Dons de la Nature is actually really, really amazing. Very different experience from teppanyaki though, since you are considering which of those two options to go for. Dons is simply about the steak, and that's it. Possibly the best steak you have ever had, and some Bordeaux. The wine list does not mess around too much with many other types of red because why should they - Bordeaux is best with steak, though some people nonsensically recommend Napa Cabs as if they have enough acidity to cut through the fat. But I digress. The point is, Dons do not do a lot more than steak, nor should they, as your mind should be focused on the meat. (Perhaps have one of their excellent small raw seafood starters to get going.)
Teppan-yaki of course just features steak as one of many parts of the meal. There are plenty of good teppanyaki places around, the usual suspects like Ukai-tei, plus lots of the high end teppanyaki places in the various five star hotels etc. All good and satisfying, though you can tell my enthusiasm is a bit limited. I got bored with teppanyaki a few years ago and never really recovered the enthusiasm. It is a ridiculous thing to say so ignore it, but somehow teppanyaki seems passe to me. There is no objective reason for saying this, it's just how it feels to me (not being snobbish about it or criticising people who are looking for some good teppanyaki, but somehow that's how I feel so i only go if it is an evening organised by someone else who wants teppanyaki).
I like XOX Morimoto close to Midtown. It is not called that anymore as Morimoto left, it is now XOX-something else, but the food is pretty much the same. They have some innovative menu items, like crudite starter with a really amazing kani-miso warm dipping sauce. Also some wonderful raw seafood starters (if they still do all that, it's been a year or so since I last went).

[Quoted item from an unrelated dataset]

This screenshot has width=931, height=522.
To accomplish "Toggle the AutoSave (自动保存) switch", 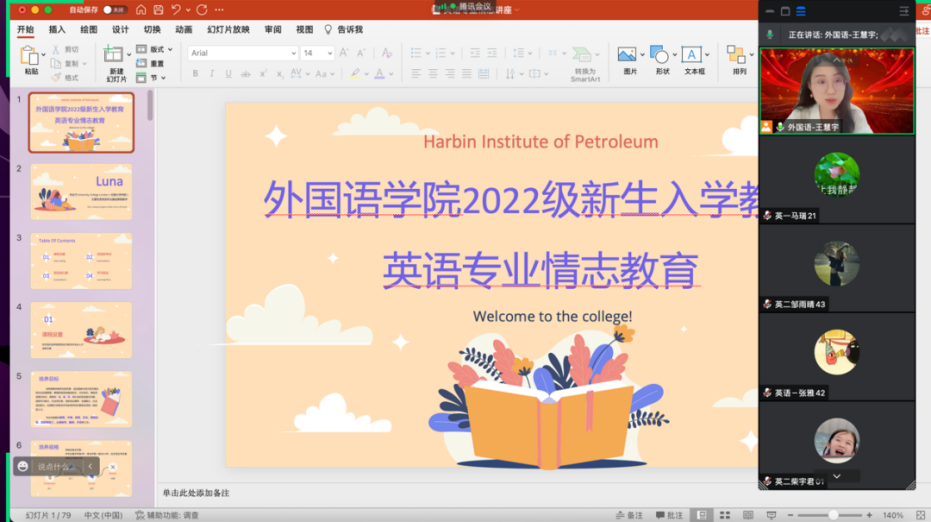I will pos(113,10).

The steak was very good, but there is much better around. However, you don't really just go for the steak - if you do, see above (Dons). The lobster at XOX is good.
At Dons, it is customary to share steak among several people as the minimum order per steak is something like 400 or 500 grams. They usually have one fillet and two types of sirloin, which they wheel around in 10 pound slabs and you decide how many fingers' wide a cut you want.
I have not been for a very long time, though I did have some of the best steak of my life there. The reason I have not been lately is that a) it is very expensive (though nowhere near as expensive as Aragawa, which I have never been to as it seems insane to spend that sort of cash on a steak); and b) each time I went, I spent half the following day in recovery. Protein shock I guess. It is a real battle between you and the wagyu, especially if proceedings involve the fatty sirloin (I have always shared the steaks with a friend and we always went for one sirloin, one fillet), and the wagyu will always come out on top. You always feel you had had a tremendous meal, but also wish you were dead, and start hitting the spirits, like cognac, in a desperate and ultimately futile attempt to 'cut through the fat'. A bit like after a massive multi-course French meal.
Can anyone shed light on the differences between the two steakhouses?
It looks like Gyu-An in Ginza is a budget option albeit probably lower quality.
for Tsukiji sushi without the lines, you can try the Tsukiji branch of Sushi Zanmai, open 24 hours, check it out on Bento.com
Oh hey, you mentioned Hanakago! I didn't even notice that. You should be fine there, because all you get to choose is your drinks. The fridge is like a supermarket display (a small one), so you can pick up bottles and inspect and stuff, and then just say "kore!" One drink is Y1000 and they'll bring you three small dishes with it. If you like something, you could try pointing and saying "one more".
You'll be fine. Also, I bet if you say "Jon" early on, Mama will like you.